Selected text:
With that, I want to stop for a second and ask if there are any questions that have come up yet.

B: Nothing yet, but if you have a question, feel free to type them into the chat area and I’ll get to them on the next session. Thanks.

M: Okay. We’re going now into the substance of the method now. Really, what we’re doing here is replacing the old model of social change. In the software world, it’s called waterfall, which is to say there’s a fixed sequence of events that leads to how you design a program. You have an idea for a product or a service or a movement; you build coalition, buy-in, consensus; you write a plan, you might even start acting on your own; funding proposal, you wait for some funding; you execute the plan; you measure impact; you evaluate impact, God willing. And if the impact isn’t as good as you’d like, maybe you end the program, but a lot of times, you just go back, whether the impact. Sometimes you don’t even measure the impact. You say, “This is working, we have a coalition, let’s get some more money and keep going.”

Material:
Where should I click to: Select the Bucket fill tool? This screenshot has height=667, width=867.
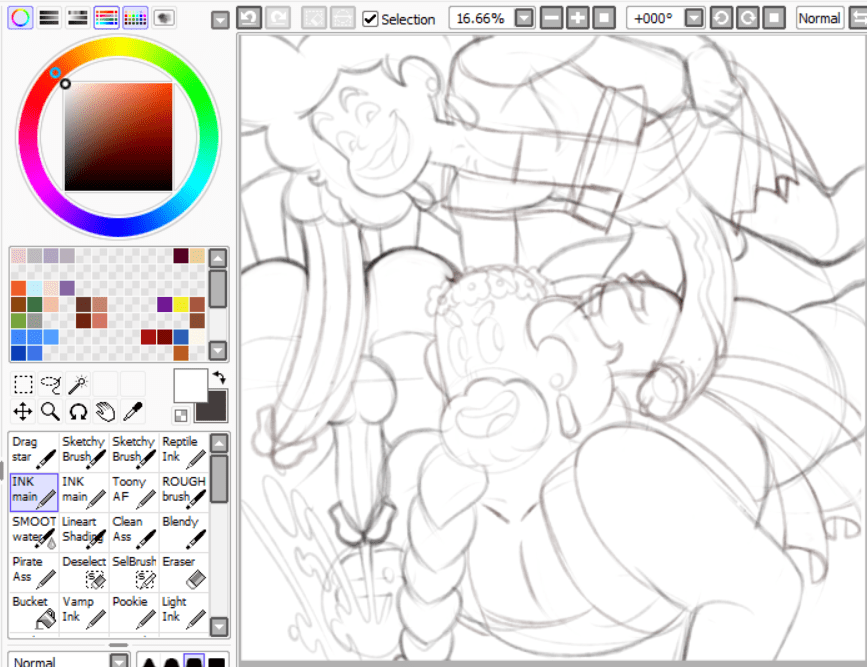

Directive 1:
According to the transcript, what name does the software world give to the old model of social change?
Directive 2:
Reproduce everything in the transcript from "With that, I" down to "next session. Thanks.".

Worked solution 1:
Waterfall.

Worked solution 2:
With that, I want to stop for a second and ask if there are any questions that have come up yet.

B: Nothing yet, but if you have a question, feel free to type them into the chat area and I’ll get to them on the next session. Thanks.